• _Selected excerpt_
• • • • •

The Department of Atomic Energy (DAE) (IAST: Paramāṇu Ūrjā Vibhāga) is a department with headquarters in Mumbai, Maharashtra, India. DAE was established in 1954 by a Presidential Order. DAE has been engaged in the development of nuclear power technology, applications of radiation technologies in the fields of agriculture, medicine, industry and basic research. DAE comprises five research centres, three industrial organisations, five public sector undertakings and three service organisations. It has under its aegis two boards for promoting and funding extramural research in nuclear and allied fields, mathematics and a national institute (deemed university). It also supports eight institutes of international repute engaged in research in basic sciences, astronomy, astrophysics, cancer research and education. It also has in its fold an educational society that provides educational facilities for children of DAE employees. The important programmes of the DAE are directed towards:

 Enhancing the share of nuclear power in the Power Sector by deployment of indigenous and other proven technologies, and to develop fast breeder reactors, as well as thorium-based reactors with associated fuel cycle facilities;
 Building and operating of research reactors for the production of radioisotopes, building other sources of radiation such as accelerators and lasers, and developing and deploying radiation technology applications in the fields of medicine, agriculture, industry and basic research.
 Developing advanced technologies such as accelerators, lasers, supercomputers, robotics, areas related to fusion research, strategic materials and instrumentation, and encouraging the transfer of technology to industry.

• • • • •

• _Entries supplied_
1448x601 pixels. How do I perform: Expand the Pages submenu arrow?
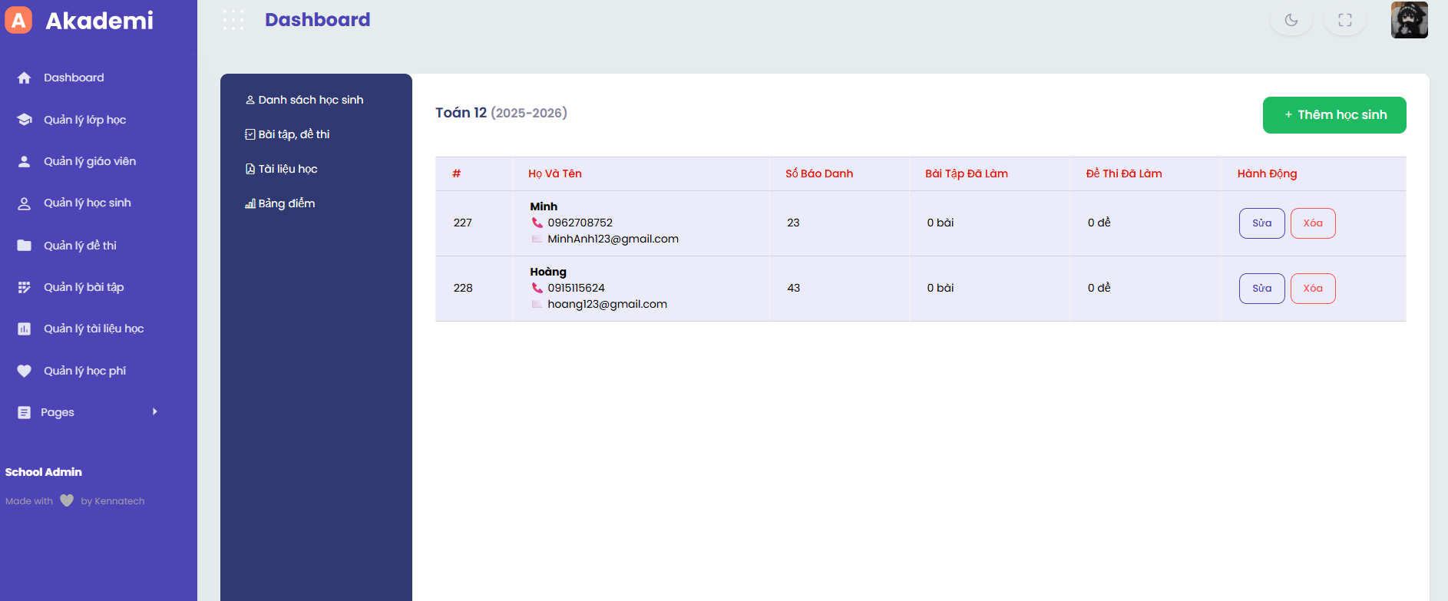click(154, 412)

• • • • •

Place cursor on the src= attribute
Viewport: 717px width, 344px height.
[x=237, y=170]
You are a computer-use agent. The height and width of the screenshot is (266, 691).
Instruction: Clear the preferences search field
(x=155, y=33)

• • • • •

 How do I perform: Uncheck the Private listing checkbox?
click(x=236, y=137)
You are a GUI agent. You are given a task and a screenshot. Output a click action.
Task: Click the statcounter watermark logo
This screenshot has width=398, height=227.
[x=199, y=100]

• • • • •

• _Check your understanding_
A - In what year was the Department of Atomic Energy established, according to the passage about it above?
B - Please carry on the passage about the Department of Atomic Energy from the point where it stops.

• _Answers for this exercise_
A - 1954

B -
 Carrying out and supporting basic research in nuclear energy and related frontier areas of science; interaction with universities and academic institutions; support to research and development projects having a bearing on DAE’s programmes, and international cooperation in related advanced areas of research and contribution to national security.

Apex Board
 Atomic Energy Commission (AEC), Mumbai, Maharashtra

Regulatory Board and Organisation 
 Atomic Energy Regulatory Board (AERB), Mumbai, Maharashtra is given some regulation powers by AEC.

Research & Development Sector 
Bhabha Atomic Research Centre (BARC), Mumbai, following Research institutions affiliated to BARC
Atomic Minerals Directorate for Exploration and Research (AMD), Hyderabad
Indira Gandhi Centre for Atomic Research (IGCAR), Kalpakkam, Tamil Nadu
Raja Ramanna Centre for Advanced Technology (RRCAT), Indore
Variable Energy Cyclotron Centre (VECC), Kolkata
Global Centre for Nuclear Energy Partnership

Public Sector 
Electronics Corporation of India (ECIL), Hyderabad
Indian Rare Earths Limited (IREL), Mumbai
Uranium Corporation of India, Singhbhum
 Nuclear Power Corporation of India (NPCIL), Mumbai, Maharashtra
Bharatiya Nabhkiya Vidyut Nigam Limited (BHAVINI), Kalpakkam, Tamil Nadu

Industrial Organisations 
Heavy Water Board (HWB), Mumbai
Nuclear Fuel Complex (NFC), Hyderabad
Board of Radiation & Isotope Technology (BRIT), Mumbai

Service Organisations 
Directorate of Construction, Services and Estate Management (DAE) (DCSEM), Mumbai
Directorate of Purchase and Stores (DAE) (DPS), Mumbai
General Services Organisation (DAE) (GSO), Kalpakkam

Universities 
Homi Bhabha National Institute, Mumbai
Tata Institute of Fundamental Research, Mumbai
Tata Institute of Fundamental Research, Hyderabad

Aided Sector 
National Institute of Science Education and Research (NISER), Bhubaneswar
National Board for Higher Mathematics (NBHM), New Delhi
Atomic Energy Education Society (AEES), Mumbai
Tata Memorial Centre, Mumbai
Centre for Excellence in Basic Sciences
Saha Institute of Nuclear Physics (SINP), Kolkata
Institute of Physics, Bhubaneswar
Harish-Chandra Research Institute (HRI), Allahabad
Institute of Mathematical Sciences (IMSc), Chennai
Institute for Plasma Research, Gandhinagar

See also
Atomic Energy Commission of India
Atomic Energy Regulatory Board
Nuclear power in India
India and weapons of mass destruction

References

Ministry of Science and Technology (India)
Nuclear power in India
Government agencies for energy (India)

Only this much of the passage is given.